WRITTEN TASKS -
- a) List each kind of animal Jim Thompson reports seeing from the hardwood bottom in the hunting thread, with the number he gives for it.
- b) Write out the part of the hunting thread starting at "Good luck. Bust" and ending at "on the move!", word for word.

TEXT -
Good luck. Bust a biggun'


----------



## jaymax (Oct 28, 2007)

Jim Thompson said:


> I am in a hardwood bottom between cut corn and the river. Eleven does, 2 4s, 1 spike, 5 coons and a yote. All three lil bucks came to the can in a single file at a trot. Nothing has responded to rattling this morn. Did have buck chasing at first light but never saw him. Very fun morning with a couple hours to go. Need the big boyd to get on the move!



Jim, 
  I love reading your post...keep'em coming! This is my first year i've missed Ill in 5 years..I know exactly what u are looking at..just hang in there, could be any second when HE shows up! Just got word back from 2 best friends in Adams co. Not much chasing yet, but 1 did manage to stick a 10. Lost him during the rain unfortunately...thinks he hit him through a muscle to far forward.. Hang in there and good luck!


----------



## Jim Thompson (Oct 29, 2007)

Hardwood rifge above a couple of fields. Several shooters seen in field yesterday. Come on light!!! On a good note a 14 yr old hunter shot a beast 150 11pt last night. The deer will probably weigh 300lbs. Biggest I have ever seen body wise. His neck was swolen and hocks nasty.  Several very nice bucks seen yesterday eve but none by me or bubbabuck. Later


----------



## Jim Thompson (Oct 29, 2007)

DATASET EXCERPT -
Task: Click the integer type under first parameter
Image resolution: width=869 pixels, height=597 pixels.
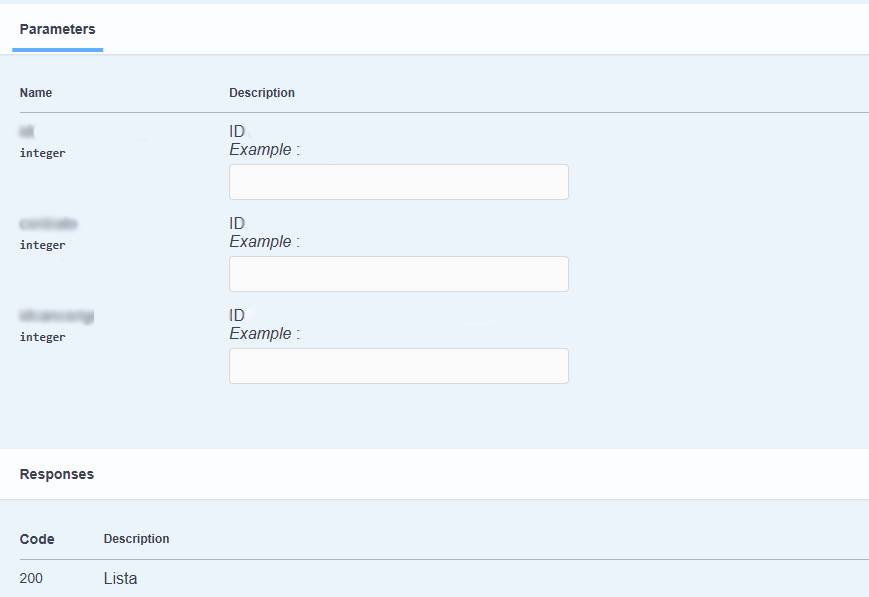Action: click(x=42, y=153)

ANSWERS BELOW -
- a)
Eleven does
2 4s
1 spike
5 coons
a yote

- b)
Good luck. Bust a biggun'


----------



## jaymax (Oct 28, 2007)

Jim Thompson said:


> I am in a hardwood bottom between cut corn and the river. Eleven does, 2 4s, 1 spike, 5 coons and a yote. All three lil bucks came to the can in a single file at a trot. Nothing has responded to rattling this morn. Did have buck chasing at first light but never saw him. Very fun morning with a couple hours to go. Need the big boyd to get on the move!